For this exercise, write out every entry exactly and leave the pictures out.
▼▼▼
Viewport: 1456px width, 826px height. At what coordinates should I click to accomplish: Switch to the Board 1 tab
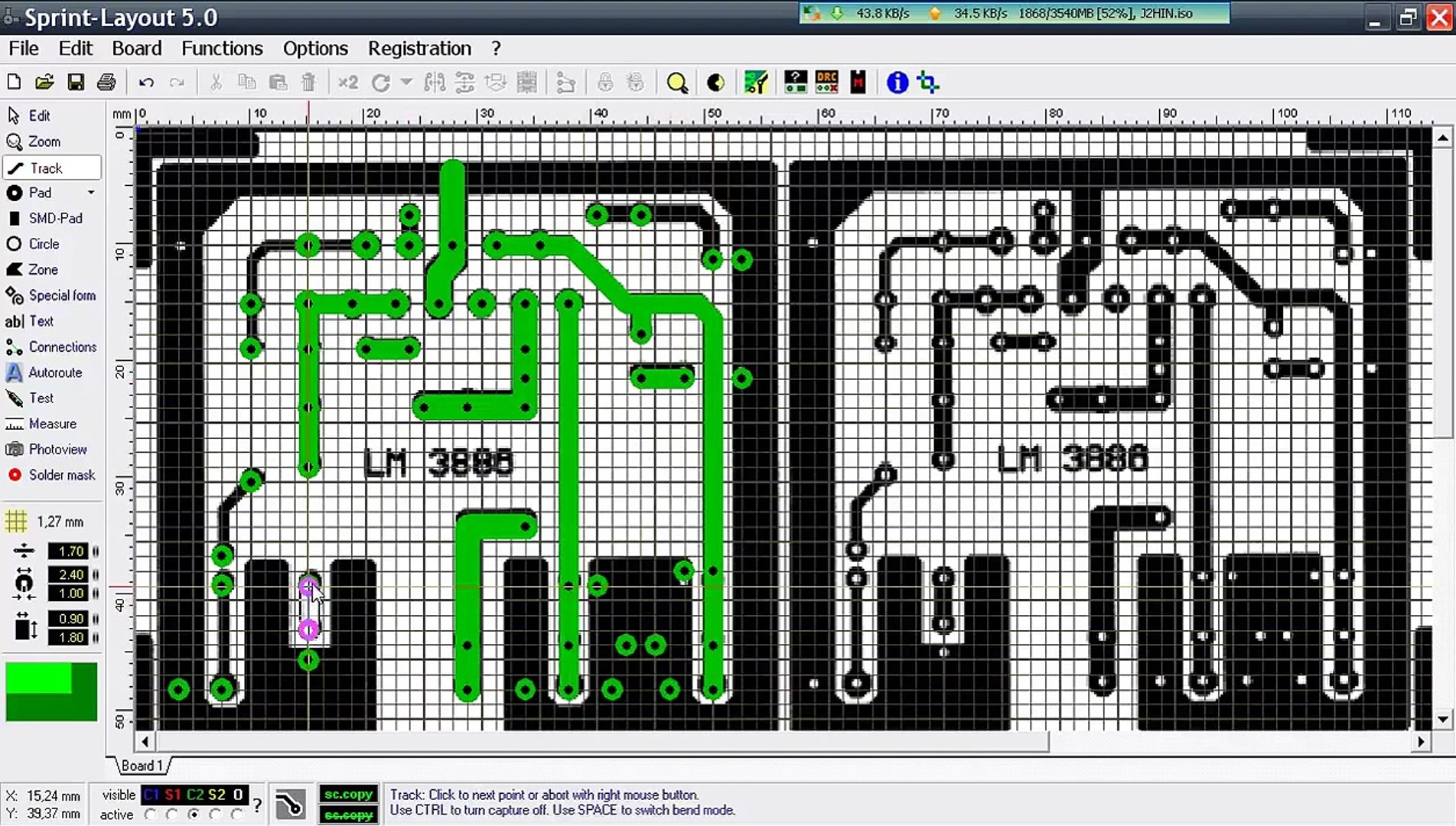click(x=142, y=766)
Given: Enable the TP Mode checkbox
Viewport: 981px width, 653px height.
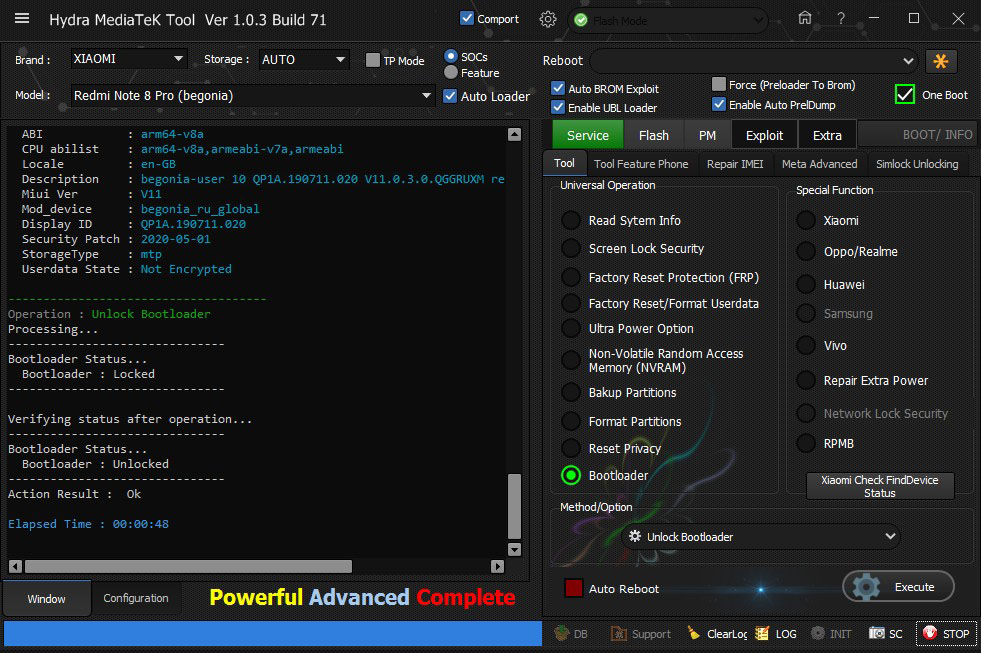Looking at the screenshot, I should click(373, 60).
▲▲▲
**REPLY TO THE TASK:**
Viewport: 1456px width, 826px height. At what coordinates should I click to accomplish: Switch to the Board 1 tab
click(x=142, y=766)
Given: Enable the TP Mode checkbox
Viewport: 981px width, 653px height.
Looking at the screenshot, I should click(373, 60).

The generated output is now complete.